Tecnologia, desigualdade e… Star Trek no São Carlos
Qual o papel das tecnologias na distribuição de oportunidades e riqueza no mundo? Esta e outras questões fizeram parte dos temas da abertura do encontros da Fundação Francisco Manuel dos Santos.
Na década de 60 o mundo (ocidental!) vibrava com a série Star Trek, onde várias promessas tecnológicas para o futuro passavam diante dos olhos dos espetadores. Em 2017, tecnologias como um tradutor universal automático já existem, mas poucos sabem das suas repercussões no sistema económico mundial. No Teatro São Carlos, foi disto que se falou (e outras coisas), no encontro da Fundação Francisco Manuel dos Santos dedicado à Igualdade.
Hoje em dia, o Skype já possibilita a tradução do discurso do interlocutor à medida que fala. O Google tradutor já devolve um discurso inteligível a partir de algo dito numa língua desconhecida. Alguns vídeos no Youtube, inclusive, já possuem uma opção que dobra automaticamente aquilo que é dito para inglês. “Isto não é ficção científica, isto já funciona, mas a maior parte das pessoas não sabe que existe”, afirma Richard Baldwin, um dos conferencistas.
Num contexto de globalização, estes serviços trarão alterações ao nível, por exemplo, do mercado laboral mundial, com a contratação remota. Baldwin fala de uma arbitragem nos ordenados, isto é, com as empresas a recorrer mão-de-obra externa e assim contratar funcionários qualificados a um preço reduzido. Daqui poderá decorrer um “tsunami de talentos”, afirma. Por exemplo: Todos os anos saem 8 milhões de estudantes das universidades chinesas e trabalham por ordenados mais baixos nas mais diversas áreas.
A “vaca sagrada” que nos cega do progresso tecnológico
Para Richard Baldwin, o pensamento humano avança de forma linear ao longo do tempo. No entanto, o mesmo não acontece com o progresso da tecnologia. Esta desenha uma curva exponencial e duplica a cada dois anos. Durante décadas os avanços não eram tão significativos. A dado momento, explica o orador, a linha de desenvolvimento tecnológico superou a do pensamento humano, criando um espaço de desfasamento, de “subestimação” da própria tecnologia.
O iPhone 6, a título de exemplo, é 120 milhões de vezes mais potente que o computador enviado para a Lua no Apollo One. Já o mais recente, o iPhone 8, é 240 milhões de vezes mais potente que o computador enviado à Lua. Os avanços da tecnologia são tão rápidos que se torna impossível de os compreender.
A globalização como catalisador da desigualdade
Embora o progresso tecnológico tenha prometido uma maior igualdade por todo o mundo, a realidade vem mostrar um abalo nessas expectativas.
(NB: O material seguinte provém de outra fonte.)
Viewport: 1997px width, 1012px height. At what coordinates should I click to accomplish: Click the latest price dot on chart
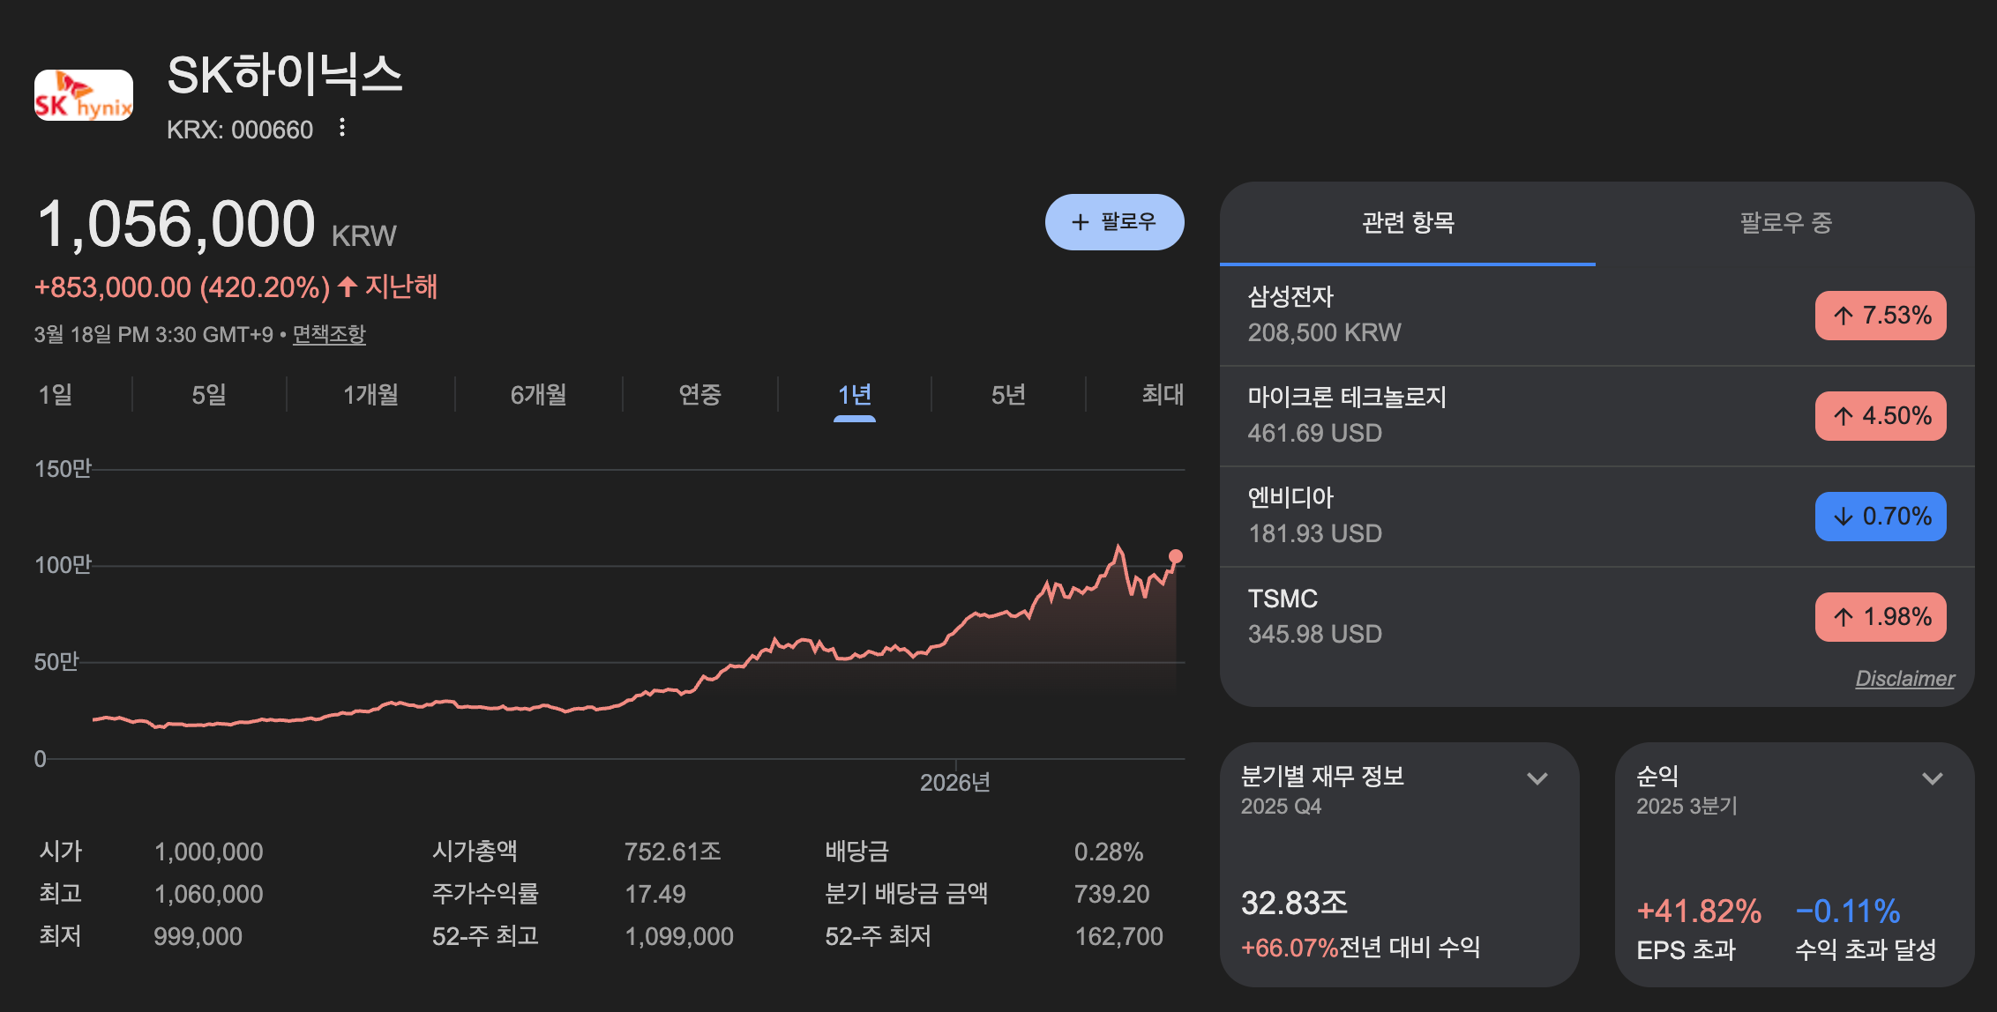click(1176, 556)
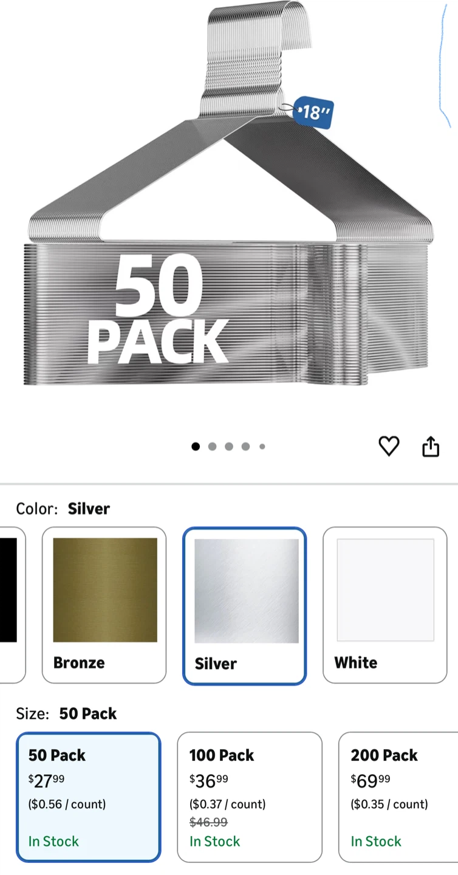Image resolution: width=458 pixels, height=875 pixels.
Task: Go to the second image carousel dot
Action: [212, 447]
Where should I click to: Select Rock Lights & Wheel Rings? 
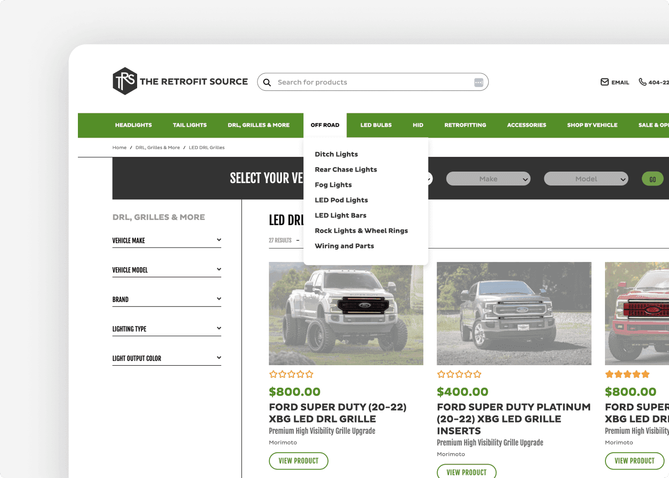[361, 230]
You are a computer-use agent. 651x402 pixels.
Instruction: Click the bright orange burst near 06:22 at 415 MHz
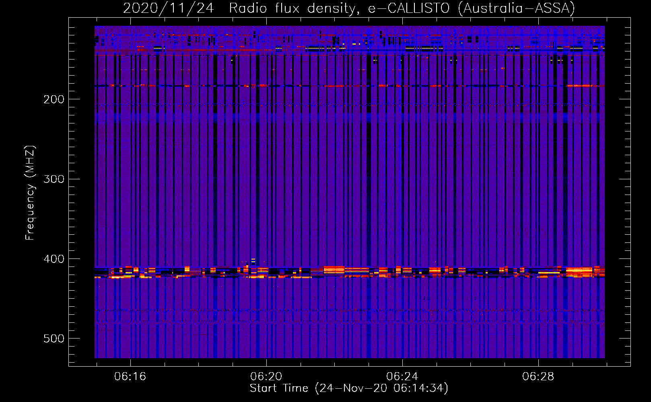[x=334, y=269]
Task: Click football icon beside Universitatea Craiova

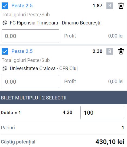Action: pyautogui.click(x=5, y=68)
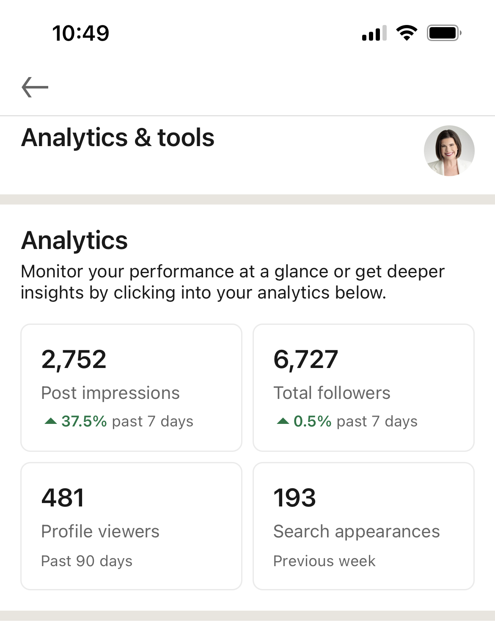495x628 pixels.
Task: Click the green arrow beside 0.5%
Action: point(283,421)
O mundo está a passar por um momento único. Pela primeira vez, o capitalismo encontra-se praticamente sozinho no mundo, e o poder dos países europeus e norte-americanos estão a passar para a Ásia, defende Branko Milanovik, outro convidado. No entanto, as desigualdades na distribuição da riqueza mundial ainda são gritantes há séculos. Para o investigador, a distribuição da atividade económica atual é igual à do século XVI, e a maioria dos países só conseguirá acompanhar o grupo do G7 nos próximos 30 a 40 anos.
Neste sentido, “Como definir a igualdade social?”, pergunta Pierre Rosavallon. O filósofo fala de um contexto em que se deplora a desigualdade, mas ao mesmo tempo se aceitam os mecanismos que a produzem. A ideia está patente na lotaria, em que a distribuição da riqueza está assente numa questão de sorte ou azar. Outro exemplo é o desporto, que é baseado justamente na desigualdade, sob o lema “the winner takes it all”. O orador referiu combates de boxe onde se disputam prémios milionários, e que em clubes futebolísticos há jogadores que apresentam rendimentos dez vezes superiores a presidentes de empresas e ninguém contesta.
A chave está na definição de um princípio de comunalidade. Rosavallon fala, em primeiro lugar, de um comum da participação, isto é, a vivência em conjunto dos mesmos eventos, a participação cívica comum, ou mesmo a formação de um comum reflexivo. Um segundo comum tem a ver com o da intercompreensão. Citando Michelet, não devemos abster-nos de compreendermos o outro, sob a ameaça da perpetuação dos estereótipos. Para Rosavallon, conhecer o outro é importante para trabalhar a confiança, a hipótese de prever o comportamento do outro. O terceiro comum a ser refletido é o comum no sentido de partilha do mesmo espaço. A sociedade apenas se desenvolverá se a pensarmos como sendo uma sociedade de iguais que produz o comum, conclui.